Progressive Christians might argue that their vision of the faith and of the world isn’t ultimately predicated on a negation as Dreher insists. After all, it’s becoming clear that progressive culture isn’t about getting rid of taboos as much as it is about changing those beliefs and practices that constitute them. A transgender man (i.e., a woman) using the women’s bathroom is not taboo; it is perfectly acceptable. The taboo isn’t the practice, but rather it is the objection to the practice. In this sense then, progressive religion is establishing a rival set of values which often begin by expressing a negative in order to get to a positive.
Regardless, where progressivism ultimately fails isn’t in the culture (or anti-culture) that it seeks to create. It fails because it is not connected to anything ultimate or real. The content of its speech and act is not ultimately connected to God, it is ultimately self-referential. In other words, when liberal Christians speak about God they are actually speaking about their experience of God. And this experience of God is not necessarily connected to Scripture or tradition because those things are simply shorthand for others experiences with God.
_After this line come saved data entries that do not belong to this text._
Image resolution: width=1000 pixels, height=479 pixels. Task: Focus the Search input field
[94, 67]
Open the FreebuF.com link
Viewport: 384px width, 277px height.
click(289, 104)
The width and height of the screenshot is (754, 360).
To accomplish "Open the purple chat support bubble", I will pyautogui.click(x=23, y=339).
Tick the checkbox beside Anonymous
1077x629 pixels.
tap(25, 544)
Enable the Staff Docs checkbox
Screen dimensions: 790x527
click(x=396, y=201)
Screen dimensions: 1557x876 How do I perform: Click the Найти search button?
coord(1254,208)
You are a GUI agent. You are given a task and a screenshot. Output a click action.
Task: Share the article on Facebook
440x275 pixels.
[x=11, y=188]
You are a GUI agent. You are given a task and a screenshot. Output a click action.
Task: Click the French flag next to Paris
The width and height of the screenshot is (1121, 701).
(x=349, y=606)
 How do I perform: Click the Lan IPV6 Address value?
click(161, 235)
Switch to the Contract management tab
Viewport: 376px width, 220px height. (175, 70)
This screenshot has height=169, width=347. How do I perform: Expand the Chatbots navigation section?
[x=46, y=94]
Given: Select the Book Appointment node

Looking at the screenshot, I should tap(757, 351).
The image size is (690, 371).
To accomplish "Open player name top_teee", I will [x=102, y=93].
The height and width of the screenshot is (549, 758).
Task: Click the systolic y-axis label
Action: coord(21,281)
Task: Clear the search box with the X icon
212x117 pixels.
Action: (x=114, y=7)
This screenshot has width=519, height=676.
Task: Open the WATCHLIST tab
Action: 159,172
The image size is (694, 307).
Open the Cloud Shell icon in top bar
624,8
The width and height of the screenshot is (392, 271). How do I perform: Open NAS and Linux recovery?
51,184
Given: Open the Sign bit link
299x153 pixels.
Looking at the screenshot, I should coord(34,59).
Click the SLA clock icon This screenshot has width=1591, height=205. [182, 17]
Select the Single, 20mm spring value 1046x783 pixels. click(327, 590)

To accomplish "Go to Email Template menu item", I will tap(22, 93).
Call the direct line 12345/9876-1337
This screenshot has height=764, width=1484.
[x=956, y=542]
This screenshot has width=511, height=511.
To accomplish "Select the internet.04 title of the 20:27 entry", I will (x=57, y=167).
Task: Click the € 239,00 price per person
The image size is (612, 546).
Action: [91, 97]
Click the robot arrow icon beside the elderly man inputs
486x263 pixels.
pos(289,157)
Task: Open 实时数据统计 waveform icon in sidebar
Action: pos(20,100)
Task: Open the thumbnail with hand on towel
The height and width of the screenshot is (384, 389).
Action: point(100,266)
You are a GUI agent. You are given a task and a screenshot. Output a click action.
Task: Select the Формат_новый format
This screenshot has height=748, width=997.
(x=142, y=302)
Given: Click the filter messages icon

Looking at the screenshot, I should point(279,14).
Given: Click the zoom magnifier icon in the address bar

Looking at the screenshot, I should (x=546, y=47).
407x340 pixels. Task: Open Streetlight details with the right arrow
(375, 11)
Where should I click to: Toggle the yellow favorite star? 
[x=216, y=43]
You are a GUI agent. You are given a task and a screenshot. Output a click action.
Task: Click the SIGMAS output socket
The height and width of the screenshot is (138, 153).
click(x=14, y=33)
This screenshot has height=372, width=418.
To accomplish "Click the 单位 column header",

For traditional or conservative Christians Scripture is revelation. It’s source is ultimately God and it comes through the mediation of a firsthand experience with God. Revelation shows us God as God wishes us to behold him which shifts the center of authority from the self to God as the giver of revelation. This is not simply subjective knowledge (i.e., knowledge that comes through experience) but it is objective knowledge in that it points to what is actually the case.
This is a critical difference that is more easily seen by analogy the placebo effect. Many years ago I worked with a woman who when she felt sad would take a single dose of a family member’s antidepressant medication and claim that it made her feel better. This is subjective knowledge.
My understanding–such as it is–of pharmacology suggests that a single dose of prozac doesn’t provide immediate elevation of mood. My coworker likely experienced the placebo effect: she felt better because she believed that she was taking a medication that she believed would make her feel better. This is progressive faith–it works for me, it may not work for you. Who am I to say? Orthodox faith points to something beyond experience and ultimately posits that the truth isn’t knowable solely on the basis of experience, that experience can lead us astray.